Castopod has native AP support but there is no way to add or follow people directly on the admin panel. So I am not sure how you could / would integrate castopod to bridgy-fed

[snarfed]

Interesting. Can you DM? If you DM yes to @[email protected], that also enables the bridge.

[sysadminpower2019]

It doesn't seem possible either. It seems to be a sorta one way app.
This is why i thought the process would something like submitting the fediverse site to the bridge site and conforming maybe via DNS changes

[snarfed]

DNS! That would be...doable, but ambitious.

Ideally, I want opt-in mechanism(s) to be:

• easy to use
• verify that you own the account
• private
• generic, ie not specific to individual servers like Castopod

So far, following and DMing satisfy these criteria. I know they're not universally supported, though, so I'm open to more ideas!

[fenarinarsa]

Same thing for Peertube and Owncast accounts. As far as I know they're notification-only so they can't opt-in.

There's also the cases of other bridges like the .makeup ones (X & Insta bridges), they can't opt-in.

[qazmlp]

There are I think only two mechanisms that are near universal for fediverse actors: The profile "summary" (bio) and posting statuses (though definitely not everything is able to post Notes).

---

The profile bio flow is easier (and I'm just using specific tokens as example, another format may be better):

• Ask the user to temporarily include some text like <Bridgy Fed: yes> in their bio.

• Let them submit their @@-handle or AP "id" in a form on the Bridgy Fed website.

• Check the profile bio, and do one of the following:

  previous state	bio token	action	response to user
  opted-out	neither	none	instruct to add <Bridgy Fed: yes> to bio, wait a minute, and retry
  either	<Bridgy Fed: no> (or both)	opt-out	confirm <Bridgy Fed: no> and opt-out, note that bridged content may disappear with a delay
  opted-in	not <Bridgy Fed: no>	profile refresh	confirm previous opt-in, present bridged handle, instruct to add <Bridgy Fed: no> and resubmit in order to opt 'back out'
  opted-out	<Bridgy Fed: yes> and not <Bridgy Fed: no>	opt-in	confirm previous opt-in, present bridged handle, instruct to add <Bridgy Fed: no> and resubmit in order to opt 'back out'

…or at least that's how I would do this, plus various error messages for other kinds of failures like not being able to fetch the actor.

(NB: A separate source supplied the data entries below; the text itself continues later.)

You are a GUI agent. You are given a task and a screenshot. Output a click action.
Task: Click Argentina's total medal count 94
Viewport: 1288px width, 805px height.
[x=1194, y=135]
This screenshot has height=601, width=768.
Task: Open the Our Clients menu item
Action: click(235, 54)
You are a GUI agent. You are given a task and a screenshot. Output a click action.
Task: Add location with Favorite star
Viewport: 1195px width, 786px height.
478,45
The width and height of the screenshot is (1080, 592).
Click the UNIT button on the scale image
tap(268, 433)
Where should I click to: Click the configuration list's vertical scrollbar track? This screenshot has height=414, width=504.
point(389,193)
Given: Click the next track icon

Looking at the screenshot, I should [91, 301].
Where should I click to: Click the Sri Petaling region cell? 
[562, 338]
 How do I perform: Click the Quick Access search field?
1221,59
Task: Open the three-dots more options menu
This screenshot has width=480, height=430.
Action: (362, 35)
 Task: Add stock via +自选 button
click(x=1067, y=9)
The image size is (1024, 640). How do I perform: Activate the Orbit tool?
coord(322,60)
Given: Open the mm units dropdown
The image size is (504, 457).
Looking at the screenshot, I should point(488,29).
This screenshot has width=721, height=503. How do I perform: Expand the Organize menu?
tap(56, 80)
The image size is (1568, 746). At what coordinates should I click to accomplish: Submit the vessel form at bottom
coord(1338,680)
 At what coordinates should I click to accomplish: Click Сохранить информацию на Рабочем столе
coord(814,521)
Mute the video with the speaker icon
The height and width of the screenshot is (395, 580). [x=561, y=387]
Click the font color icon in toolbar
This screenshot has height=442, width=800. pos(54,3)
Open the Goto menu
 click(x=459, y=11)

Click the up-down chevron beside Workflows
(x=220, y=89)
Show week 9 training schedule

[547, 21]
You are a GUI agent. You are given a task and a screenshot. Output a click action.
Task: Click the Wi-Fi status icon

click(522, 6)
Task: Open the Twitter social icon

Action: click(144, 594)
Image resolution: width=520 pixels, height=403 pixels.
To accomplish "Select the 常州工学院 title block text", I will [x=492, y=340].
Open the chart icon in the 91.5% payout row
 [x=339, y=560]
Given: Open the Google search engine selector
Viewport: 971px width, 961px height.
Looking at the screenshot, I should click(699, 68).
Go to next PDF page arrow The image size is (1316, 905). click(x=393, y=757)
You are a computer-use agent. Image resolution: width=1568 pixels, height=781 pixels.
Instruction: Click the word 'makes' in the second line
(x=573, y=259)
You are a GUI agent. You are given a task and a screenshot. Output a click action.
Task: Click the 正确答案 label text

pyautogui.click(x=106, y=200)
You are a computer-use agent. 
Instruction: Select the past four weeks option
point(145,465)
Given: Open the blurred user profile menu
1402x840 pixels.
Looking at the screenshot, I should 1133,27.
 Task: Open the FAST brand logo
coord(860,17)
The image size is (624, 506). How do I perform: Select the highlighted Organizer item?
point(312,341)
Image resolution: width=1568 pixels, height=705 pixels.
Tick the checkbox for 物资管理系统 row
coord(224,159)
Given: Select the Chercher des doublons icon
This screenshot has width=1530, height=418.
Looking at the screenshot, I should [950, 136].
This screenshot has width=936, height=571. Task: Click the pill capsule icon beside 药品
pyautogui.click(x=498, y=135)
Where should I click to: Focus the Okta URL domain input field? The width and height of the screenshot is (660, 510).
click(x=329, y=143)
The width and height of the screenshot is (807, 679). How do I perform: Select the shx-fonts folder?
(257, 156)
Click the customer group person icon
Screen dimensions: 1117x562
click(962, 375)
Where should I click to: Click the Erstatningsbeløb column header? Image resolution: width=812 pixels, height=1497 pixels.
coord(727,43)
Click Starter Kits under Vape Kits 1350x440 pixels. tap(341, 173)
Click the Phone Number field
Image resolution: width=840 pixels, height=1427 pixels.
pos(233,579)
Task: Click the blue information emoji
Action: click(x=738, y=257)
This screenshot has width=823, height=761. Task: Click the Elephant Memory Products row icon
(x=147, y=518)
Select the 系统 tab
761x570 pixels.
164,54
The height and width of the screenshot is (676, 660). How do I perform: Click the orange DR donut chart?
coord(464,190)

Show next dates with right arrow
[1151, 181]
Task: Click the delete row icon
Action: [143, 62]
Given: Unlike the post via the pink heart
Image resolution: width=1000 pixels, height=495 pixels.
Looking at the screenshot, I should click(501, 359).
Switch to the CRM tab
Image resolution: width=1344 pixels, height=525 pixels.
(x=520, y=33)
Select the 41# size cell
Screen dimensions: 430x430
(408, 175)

Consider also opting out accounts if you see <Bridgy Fed: no> during incidental profile updates, since I think the intention is clear but the user may not remember to use the form.

Notably, bird.makeup accounts can't use this flow because it doesn't bridge the bio (but bird.makeup bridges without consent in the first place, so it's a bit ehhh).

---

For the status flow, you can do essentially the same thing, but (also) accept a link to a status in the same form.
(If you don't find tokens in the text, you probably should fall back to the author's bio automatically.)

As added complication, this would require saving the timestamp, so that no-one else can opt an account back in or out using an older status that wasn't deleted. I'd still validate the timestampe with >= in case the form accidentally gets submitted twice.

If the opt-in/-out happens via profile bio, you should probably also update the timestamp for the oldest still-acceptable control post.

[sysadminpower2019]

Would it not be possible / simpler to have someone insert a txt record in the domain and then read this txt record and be done with it

[snarfed]

That would only work for an entire instance, not for individual users, and we'd still need a way to trigger Bridgy Fed to look at that instance and the DNS record anyway.

[pcottle]

I think having a way to opt in via text in bio would be great! It'd empower individual users but not require any additional code to be written in the implementation of the server.

[Tamschi]

This would also enable some level of Threads-support. See #1210 (comment)

[snarfed]

I think #1680 has now subsumed this...?

[snarfed]

Duplicate of #1680

[snarfed]

Good news is, this is now a higher priority for us!